The other Etched Cities

Thursday, July 17th, 2008

In which Gwynn is a strong female character, or in which there are no scenes of really explicit violence. I wanted there to be wide scope for readers to interpret the text, but sometimes I run into responses that make me wonder whether there really are infinite realities out there. (And therefore, which book would be the original…?)

TEC at Joseph Mallozzi’s blog

Wednesday, July 9th, 2008

This week, The Etched City is on the Book of the Month slab, courtesy of Joe Mallozzi, writer and executive producer for Stargate SG-1 and Stargate:Atlantis.

Discussion here, and more here. I’ll be answering some of the questions tomorrow-ish. I’m agog at the detailed responses. If I’d ever imagined that the book would earn this much thought from readers, I would have spent an extra year making it better.

My thanks to Joe and his book club. Since I rarely make it to conventions, I feel privileged to be able to have an online discussion with readers.

And love he loves

Saturday, June 21st, 2008

…for he loves fucking much. [source — good old Rochester]

So, after considering various opinions, I’ve decided that the people who tell me the new Gwynn story doesn’t stand on its own are right, and I will have to make it, er, longer and thicker.

I’ve finished another, 10 000 word story which I’ve had some positive feedback on. Depending on what other readers say, I might start sending this one out.

The other Gwynn story, where he’s hanging out with the adventuress, seems to be aspiring to the condition of porn, hence the title of this post. He does love fucking, and by all that dangles, thrusts, nibbles, sucks, and creaks in leather, he is going to do it on camera, with a crazy debauched woman, in a tub of milk recently vacated by three underage boys, or he is not going to give me the rest of the story.

Other tidbits: Angel Eyes is apparently behaving in his cage and Big Nose Kate is still alive. I’ve lost a kilo. I like to be 48kg, my body thinks 51 is fine. It’s an ongoing argument. Currently 50, abs kinda showing, huzzah! I’ve been jogging and cutting back on sugar, which is the only way I ever really drop fat. Giant snails — they come out in the rain. The other day I saw one about five inches long. These snails have pointed shells, huge sharp pointy teeth, and Bette Davis eyes.

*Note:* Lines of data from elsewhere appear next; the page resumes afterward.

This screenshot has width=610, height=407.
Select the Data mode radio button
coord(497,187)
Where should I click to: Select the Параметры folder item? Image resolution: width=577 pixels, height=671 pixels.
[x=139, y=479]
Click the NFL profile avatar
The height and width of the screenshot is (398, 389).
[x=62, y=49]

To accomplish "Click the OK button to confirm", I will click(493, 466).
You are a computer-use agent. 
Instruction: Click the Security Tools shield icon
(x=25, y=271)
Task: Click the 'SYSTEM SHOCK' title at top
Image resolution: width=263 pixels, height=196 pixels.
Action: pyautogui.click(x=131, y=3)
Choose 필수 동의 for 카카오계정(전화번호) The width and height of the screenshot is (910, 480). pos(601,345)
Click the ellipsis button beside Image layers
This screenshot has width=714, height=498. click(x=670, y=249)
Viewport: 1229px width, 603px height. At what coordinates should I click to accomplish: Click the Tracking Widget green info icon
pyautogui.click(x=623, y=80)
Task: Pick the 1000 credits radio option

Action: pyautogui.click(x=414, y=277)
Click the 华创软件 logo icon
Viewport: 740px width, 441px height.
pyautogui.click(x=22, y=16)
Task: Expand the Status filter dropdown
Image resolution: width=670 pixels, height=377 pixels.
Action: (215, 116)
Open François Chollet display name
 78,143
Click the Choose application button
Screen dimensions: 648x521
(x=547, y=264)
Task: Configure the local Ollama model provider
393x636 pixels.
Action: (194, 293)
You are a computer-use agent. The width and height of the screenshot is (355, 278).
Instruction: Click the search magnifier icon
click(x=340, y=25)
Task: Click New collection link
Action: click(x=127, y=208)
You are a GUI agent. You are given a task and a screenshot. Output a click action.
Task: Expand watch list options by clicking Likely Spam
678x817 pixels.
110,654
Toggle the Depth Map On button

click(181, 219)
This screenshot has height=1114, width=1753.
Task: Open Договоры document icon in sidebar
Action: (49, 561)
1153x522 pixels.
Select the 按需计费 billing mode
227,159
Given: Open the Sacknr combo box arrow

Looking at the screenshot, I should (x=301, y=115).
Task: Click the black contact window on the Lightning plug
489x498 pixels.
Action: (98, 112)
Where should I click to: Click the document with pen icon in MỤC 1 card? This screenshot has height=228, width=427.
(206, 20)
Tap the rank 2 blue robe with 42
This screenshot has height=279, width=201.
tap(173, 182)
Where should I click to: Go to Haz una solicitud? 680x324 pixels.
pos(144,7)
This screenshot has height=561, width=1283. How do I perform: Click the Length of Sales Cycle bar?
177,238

And I have auditory hallucinations. Every morning the school near us sings their school song, which sounds like the Addams Family theme slowed down and churchified. But I keep hearing it faintly at other times of day when they’re not singing it. And if I play youtube videos with the sound off, I swear I can still hear things, even if I don’t know what the music should sound like. I’ve had these sound effects all my life, in this minor sort of way, and it doesn’t bother me. But it’s odd. I must have a wire crossed somewhere.